- [READING PASSAGE]:
This will produce multiple files, our LKM is the one with the .ko extension.

Then watch the kernel ring buffer using dmesg -kH --follow --level=info and load your module using insmod mylkm.ko. You should see “Hello World!” popping in the kernel log. When you unload your module (rmmod mylkm) you should see “Bye”.

When inserting your module into the kernel, you will probably see something like:

loading out-of-tree module taints kernel.
module verification failed: signature and/or required key missing - tainting kernel

There is nothing to worry about, you can learn more about tainted kernel here.

Adding a misc device

As is, our module is pretty useless. Why would we take risks messing up with our system in kernel land just to print a “Hello World!” message?

We will register a misc device in our module to make it useful less useless.

A misc device is a special file that acts as an interface between userland and kernel mode.

Collection entries
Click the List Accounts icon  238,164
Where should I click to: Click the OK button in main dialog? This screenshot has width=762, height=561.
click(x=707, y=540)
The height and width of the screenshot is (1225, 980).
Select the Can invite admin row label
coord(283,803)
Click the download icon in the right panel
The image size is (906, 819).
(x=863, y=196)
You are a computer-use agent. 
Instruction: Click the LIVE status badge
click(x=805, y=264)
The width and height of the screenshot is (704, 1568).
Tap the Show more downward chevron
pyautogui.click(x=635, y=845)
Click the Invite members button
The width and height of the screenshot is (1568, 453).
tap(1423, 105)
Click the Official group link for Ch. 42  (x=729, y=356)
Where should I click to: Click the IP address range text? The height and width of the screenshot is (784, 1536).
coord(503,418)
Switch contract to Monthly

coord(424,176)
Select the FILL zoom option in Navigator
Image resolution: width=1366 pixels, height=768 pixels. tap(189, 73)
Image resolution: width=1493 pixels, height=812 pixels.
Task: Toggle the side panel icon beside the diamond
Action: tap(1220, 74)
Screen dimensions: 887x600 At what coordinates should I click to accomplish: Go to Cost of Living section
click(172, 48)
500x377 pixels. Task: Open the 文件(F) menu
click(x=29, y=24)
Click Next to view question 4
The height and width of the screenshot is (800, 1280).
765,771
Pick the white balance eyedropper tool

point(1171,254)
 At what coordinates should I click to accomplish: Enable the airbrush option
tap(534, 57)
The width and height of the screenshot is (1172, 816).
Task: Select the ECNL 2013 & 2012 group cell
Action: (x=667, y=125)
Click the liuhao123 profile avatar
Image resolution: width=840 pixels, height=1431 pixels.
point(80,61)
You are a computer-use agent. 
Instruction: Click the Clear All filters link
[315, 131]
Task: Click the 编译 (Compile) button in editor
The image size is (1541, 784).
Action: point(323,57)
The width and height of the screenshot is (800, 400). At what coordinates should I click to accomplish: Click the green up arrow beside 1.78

- [WHAT IS BEING ASKED]: Please rewrite everything in the kernel module text from "Adding a misc" down to "useful less useless.", putting "kernel space" wherever "kernel land" appears.

- [THE ANSWER]:
Adding a misc device

As is, our module is pretty useless. Why would we take risks messing up with our system in kernel space just to print a “Hello World!” message?

We will register a misc device in our module to make it useful less useless.